→ **Collected data entries**
····················
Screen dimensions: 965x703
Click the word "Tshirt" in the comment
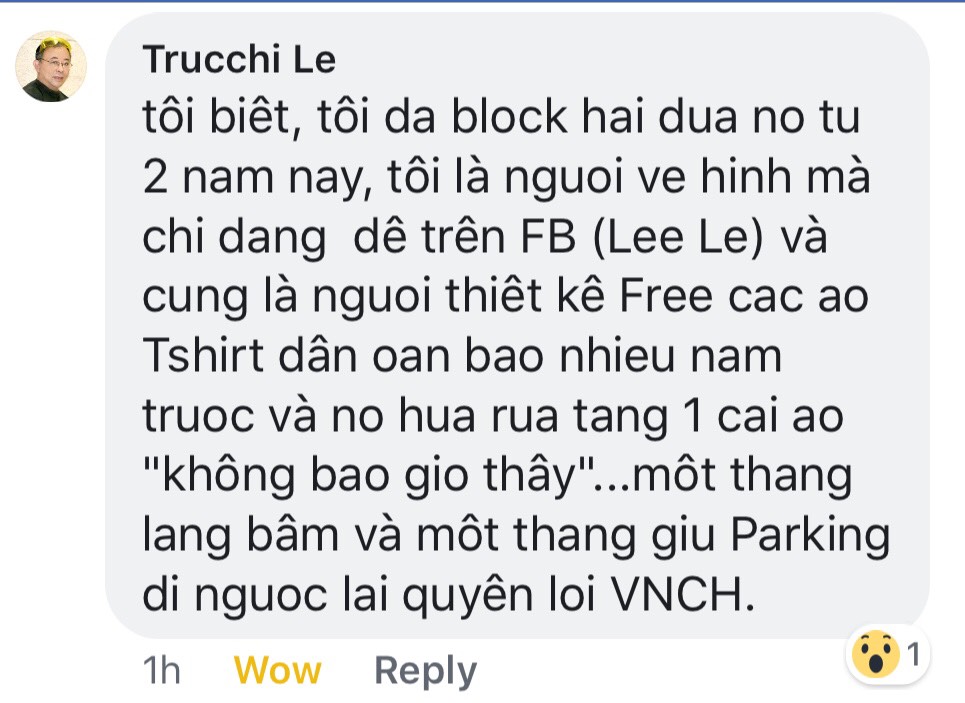(x=203, y=356)
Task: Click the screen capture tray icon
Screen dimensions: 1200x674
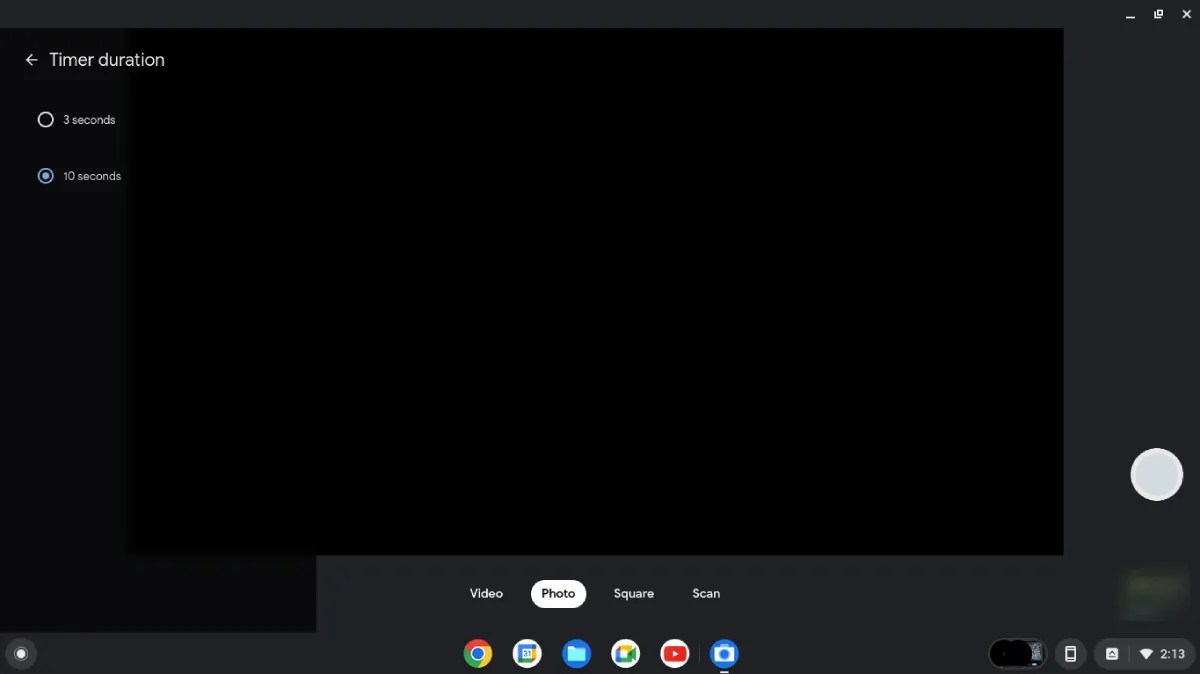Action: (1112, 653)
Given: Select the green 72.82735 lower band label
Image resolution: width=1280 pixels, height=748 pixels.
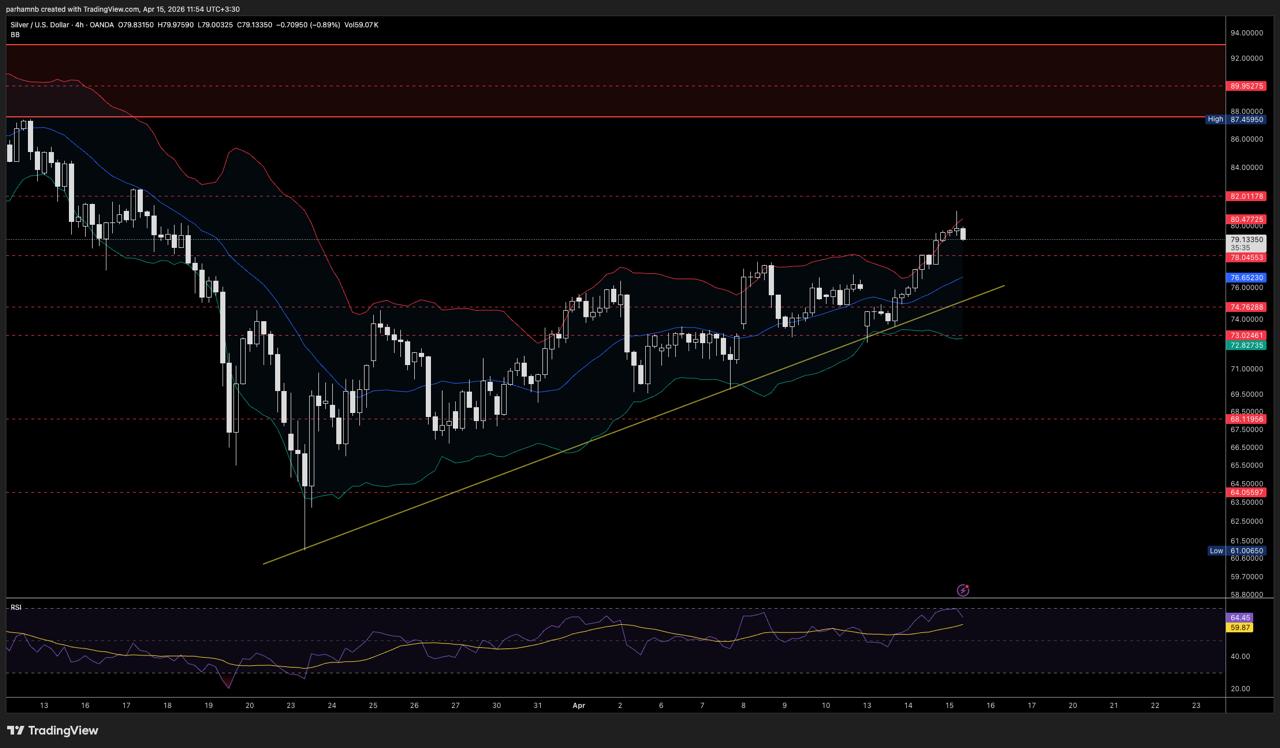Looking at the screenshot, I should [1247, 345].
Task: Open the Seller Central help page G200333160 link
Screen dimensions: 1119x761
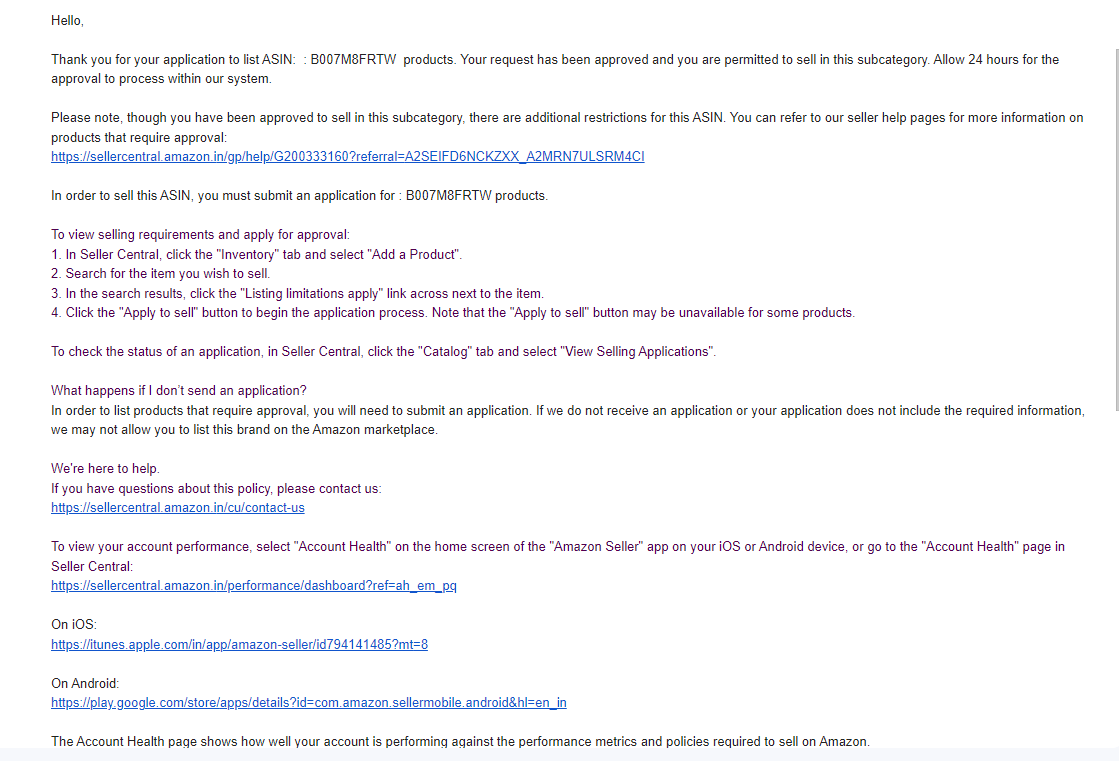Action: pos(348,156)
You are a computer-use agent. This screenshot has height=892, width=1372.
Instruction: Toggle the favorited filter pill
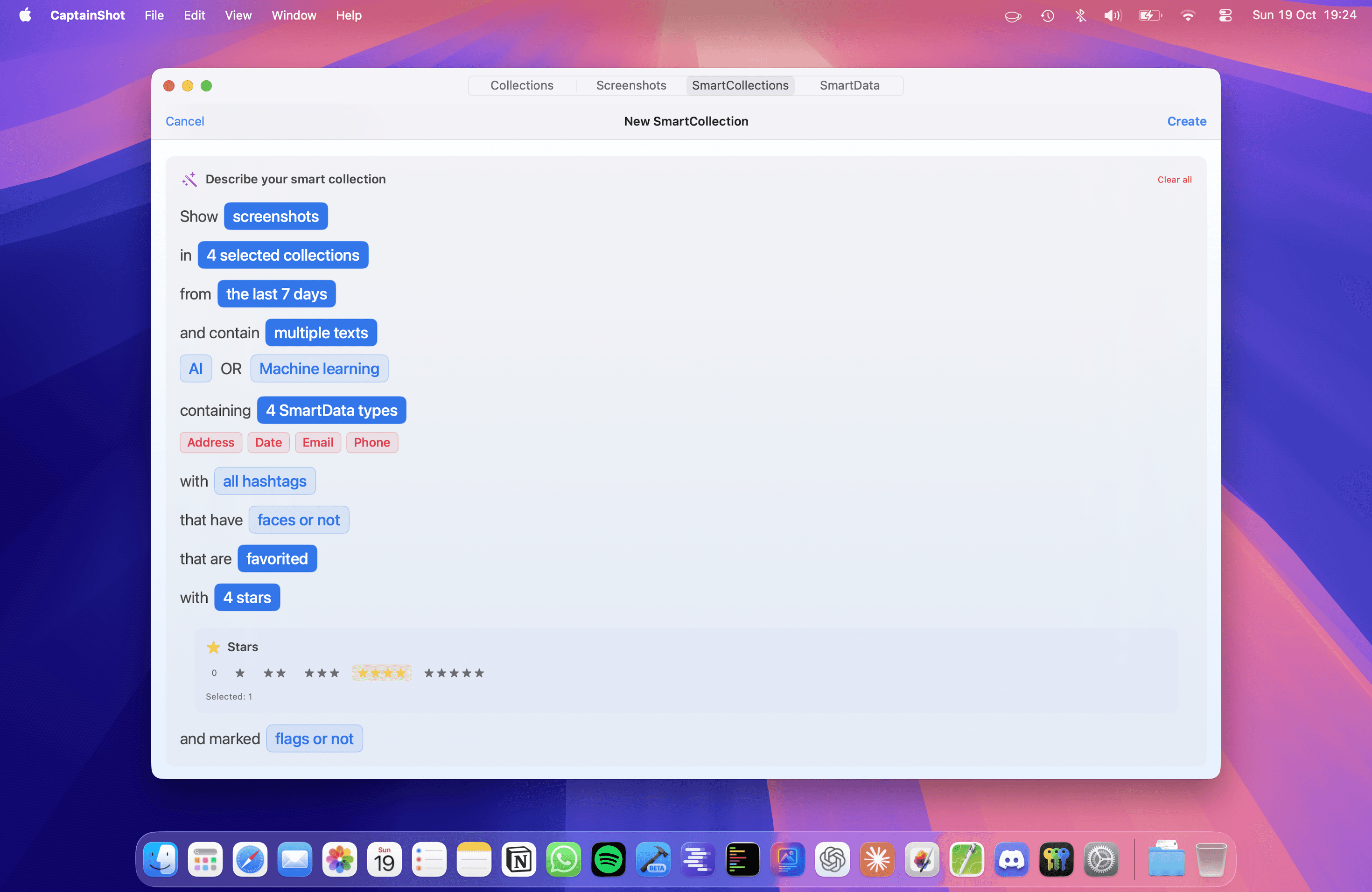pyautogui.click(x=277, y=558)
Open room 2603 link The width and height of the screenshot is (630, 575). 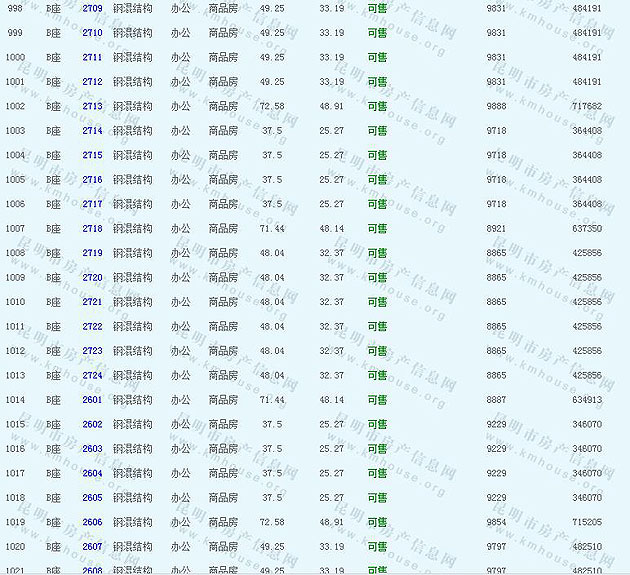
····················
→ **The task**
Quote the lines above, from the first one through the line with "Action: pos(348,156)", and leave the pictures out.

→ **Exercise answer**
Screen dimensions: 965x703
Click the word "Tshirt" in the comment
(x=203, y=356)
Task: Click the screen capture tray icon
Screen dimensions: 1200x674
Action: (1112, 653)
Given: Select the green 72.82735 lower band label
Image resolution: width=1280 pixels, height=748 pixels.
Looking at the screenshot, I should [1247, 345].
Task: Open the Seller Central help page G200333160 link
Screen dimensions: 1119x761
Action: pos(348,156)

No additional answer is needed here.